* Directions for this task: When scanning the data, count every line with "computer" in it, and report only the resulting number.

Stored records
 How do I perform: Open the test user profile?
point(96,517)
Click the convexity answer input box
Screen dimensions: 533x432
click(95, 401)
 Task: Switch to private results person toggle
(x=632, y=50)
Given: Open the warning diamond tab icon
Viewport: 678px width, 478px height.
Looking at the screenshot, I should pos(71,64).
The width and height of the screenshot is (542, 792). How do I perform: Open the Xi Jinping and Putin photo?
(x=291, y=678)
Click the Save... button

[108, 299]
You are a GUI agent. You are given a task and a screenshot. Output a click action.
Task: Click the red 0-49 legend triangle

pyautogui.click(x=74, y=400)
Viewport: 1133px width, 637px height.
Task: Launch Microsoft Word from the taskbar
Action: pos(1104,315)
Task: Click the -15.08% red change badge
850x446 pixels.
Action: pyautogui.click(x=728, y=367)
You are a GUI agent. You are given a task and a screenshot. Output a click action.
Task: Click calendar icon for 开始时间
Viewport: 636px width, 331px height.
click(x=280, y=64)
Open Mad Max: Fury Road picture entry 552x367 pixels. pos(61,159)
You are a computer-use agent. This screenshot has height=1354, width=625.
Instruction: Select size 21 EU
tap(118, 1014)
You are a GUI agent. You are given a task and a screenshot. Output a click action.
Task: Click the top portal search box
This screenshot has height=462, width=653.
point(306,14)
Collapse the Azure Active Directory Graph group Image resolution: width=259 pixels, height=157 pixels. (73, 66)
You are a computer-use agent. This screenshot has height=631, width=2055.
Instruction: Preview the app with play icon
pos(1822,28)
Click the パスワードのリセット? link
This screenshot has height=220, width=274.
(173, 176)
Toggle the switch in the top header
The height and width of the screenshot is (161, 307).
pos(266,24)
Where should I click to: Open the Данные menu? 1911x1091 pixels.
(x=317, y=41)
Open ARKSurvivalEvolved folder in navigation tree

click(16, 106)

* Reply: 2